Dê continuidade ao artigo sobre a luta pela democracia ecossocial, reproduzido abaixo, começando logo após a última frase apresentada.

### Trecho do texto
╔══

Artigos

Nossa luta é pela hegemonia dos princípios e valores éticos da democracia ecossocial

Cândido Grzybowski

Sociólogo, presidente do Conselho de Governança do Ibase

O governo do capitão nos impinge uma “guerra” de destruição cultural, social, ambiental, econômica e institucional. Antes de avaliar a sua dimensão prática, considero mais importante, politicamente, ficarmos atentos à sua dimensão simbólica, como discurso que mobiliza “bandos” de seguidores e divide a sociedade de forma binária: nós x eles, os bons brasileiros x os maus, os que merecem viver x os que devem ser abatidos, e assim por diante. Com mensagens e símbolos – como “Brasil acima de tudo e Deus acima de todos”, “Pátria amada Brasil”, “guerra ao marxismo cultural”, “escola sem partido”, “ideologia de gênero”, a tal imagem da “arminha” como ícone de segurança pública, discurso machista, misógino, racista, homofóbico, até chulo, de intolerância com qualquer diversidade – cria-se na esfera pública um clima desagregador. Na prática, é a democracia que está sendo atacada como imaginário de um modo de viver com liberdade de pensamento e ação, de convivência entre todas e todos, reconhecendo entre si o direito de igualdade na diversidade.

╚══

### Seção de dados
╔══

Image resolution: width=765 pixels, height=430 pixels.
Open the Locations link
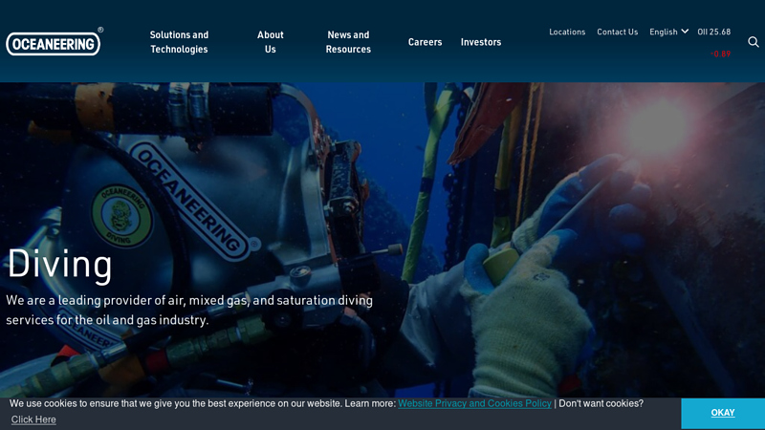tap(567, 32)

╚══

### Resposta do exercício
É uma agenda tosca na sua formulação e extremamente autoritária e antidemocrática em seu conteúdo, mas tem grande potencial mobilizador de adeptos em amplos setores precarizados pelo desemprego e informalidade, sem perspectivas para suas vidas. O “mal-estar” público é visto por uma ótica moral e falta de poder forte que reprime e prende os “maus” e corruptos. A economia e o livre mercado não funcionam devido ao excesso de direitos, leis, regulamentos, impostos, funcionários e políticas do Estado, que beneficiam preguiçosos e ineficientes. O próprio mundo atual é visto com tal viseira, levando o país a um realinhamento com os governos mais autoritários e conservadores da atualidade.
Na prática, tal agenda tem, sim, provocado estragos de monta e está desfigurando a Constituição de 1988 no que ela tinha como viés democratizador, especialmente nas políticas sociais – trabalho, saúde, educação, previdência – , na ciência e tecnologia,  na questão ambiental e na proteção de povos originários e tradicionais.  Ao mesmo tempo, ao reduzir o papel do Estado nestas áreas e ao restringir a sua intervenção na economia, está abrindo as portas para o mais desastroso modelo de livre mercado e capitalismo selvagem, extrativista e rentista, com integração subordinada na dinâmica global. Assim, a agenda se torna adequada a uma classe dominante cínica, herdeira de uma mentalidade colonialista, escravocrata e racista, patriarcal, violenta, aferrada aos seus privilégios. Conta também com a adesão interesseira de estratos médios subservientes tanto aos “donos de gado e gente”, extrativistas, como aos rentistas e sugadores de recursos públicos.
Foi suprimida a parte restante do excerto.